The Centers for Medicare and Medicaid Services (“Medicare”) has released preliminary instructions on a new process relevant to conditional payment reimbursement under the Medicare Secondary Payer (“MSP”) Act (42 U.S.C. §1395y(b)(2)). This option permits certain Medicare beneficiaries to receive a final conditional payment amount from Medicare prior to settlement. Historically, Medicare’s conditional payment reimbursement process has not allowed a Medicare beneficiary or settling parties from obtaining such pre-settlement information from Medicare or its recovery contractors.

 

Eligibility Limitations

This new resolution tool can only be used where certain conditions are met. Those conditions include:

  1. Physical-Based Trauma: The liability insurance (including self-insurance) settlement must be for a physical trauma based injury (the settlement cannot relate to ingestion, exposure, or medical implant);
  2. $25,000 Cap: The total liability settlement, judgment, award, or other payment will not exceed $25,000;
  3. Date of Incident Timeline: The Date of Incident must have occurred at least six months before the beneficiary or representative submits the proposed conditional payment amount to Medicare;
  4. No Continuing Treatment: The beneficiary’s treatment must have been completed for at least 90 days prior to submitting the proposed conditional payment amount to Medicare and no further treatment can be expected. A written physician attestation or beneficiary certification in writing that no medical treatment related to the case has occurred (see below); and
  5. Settlement Timing: Settlement must occur within 60 days of the issuance of Medicare’s agreement with the claims amount.

 

The Process

If a case meets all of the above eligibility requirements, then using Medicare’s model language, a request for a Final Conditional Payment Amount can be submitted. The following must be included in this request:

  • The approximate settlement amount;
  • A list of any unrelated claims covered by Medicare;
  • A list of any additional claims paid that were not covered by Medicare;
  • An explanation of any disputed claims;
  • A description of the injury (or injuries) sustained;
  • Certification that the Medicare beneficiary’s case meets the eligibility requirements;
  • Physician attestation or certification that no injury-related care has occurred in the last 90 days and no future injury-related care is needed; and
  • Beneficiary, Representative or Attorney signature.
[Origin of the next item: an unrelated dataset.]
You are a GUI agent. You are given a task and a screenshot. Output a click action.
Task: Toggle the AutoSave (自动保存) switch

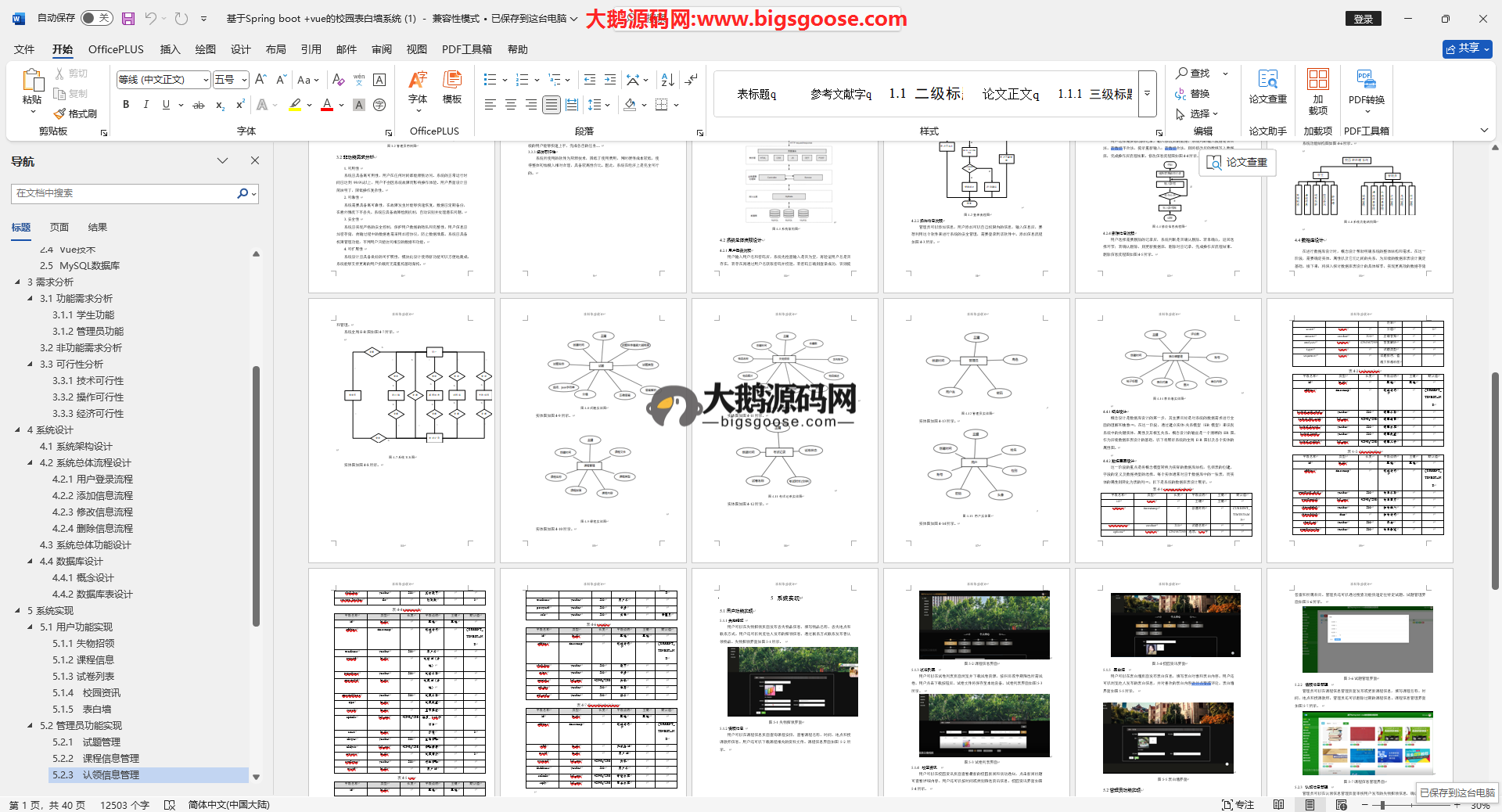click(97, 18)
Within 60 days of the submission, Medicare will provide a response to the proposed amount and settlement information can be provided for processing of Medicare’s Final Demand.

 

Take Aways

Although the extent to which this resolution tool will apply to personal injury cases is unknown at this time, this new Medicare claims resolution tool is a major step in the right direction. By permitting settling parties under the right set of facts and circumstances to obtain Conditional Payment summaries before settling their cases, Medicare is signaling its desire to continue to improve its cost recovery mechanisms.
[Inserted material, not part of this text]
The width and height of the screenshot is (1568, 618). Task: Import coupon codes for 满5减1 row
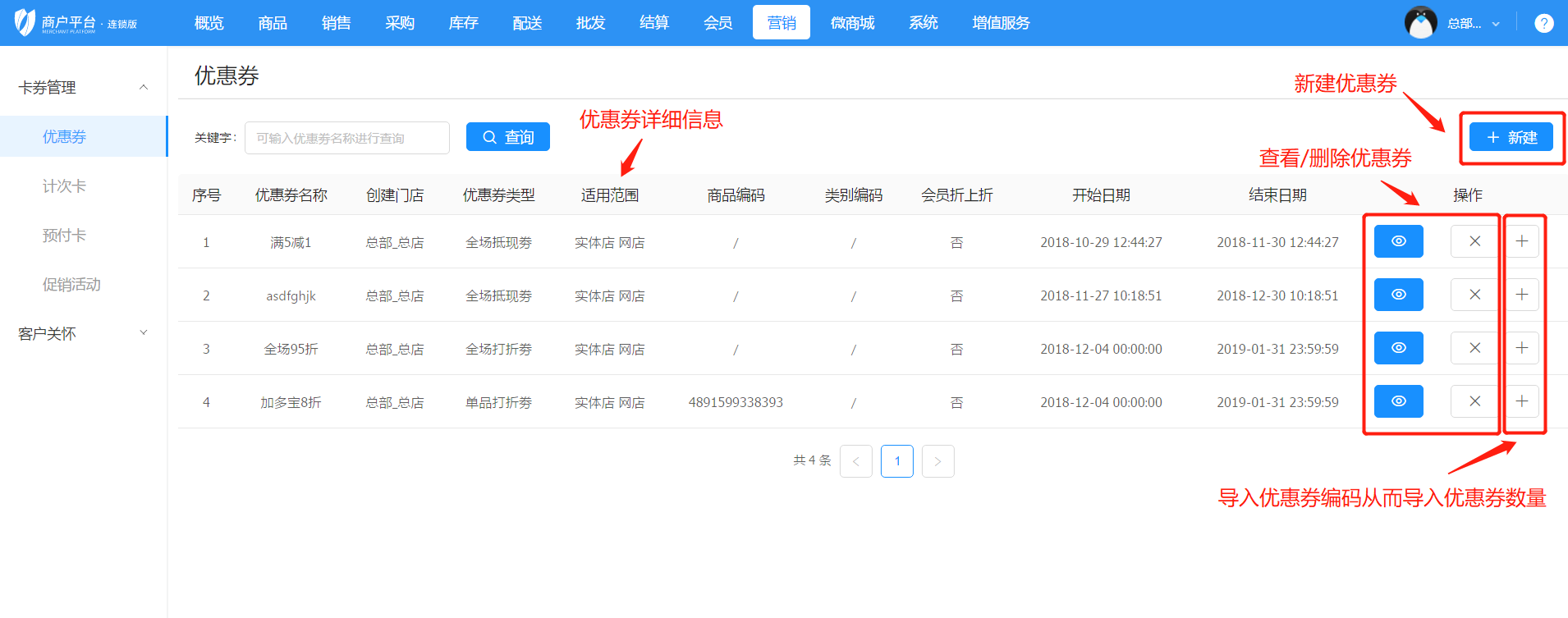1521,241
Settling parties should take note of this pre-settlement protocol and update their case intake procedures to identify those cases eligible for expedited treatment. Medicare’s pre-settlement protocol further supports the Garretson Resolution Group’s position that a formalized process that early on addresses Medicare enrollment status, audits claims and resolves and satisfies Medicare’s repayment rights will best protect the parties and ensure compliance with the MSP Act. Simply put, “verify, resolve & satisfy” is still the gold standard which all settlements should follow to prevent double damages and other post-settlement complications from arising.

Now, starting your Medicare verification process early under the right set of circumstances, can lead to even greater rewards as for those qualifying cases an expedited resolution timeline will lead to quicker payments with less fear of the unknown.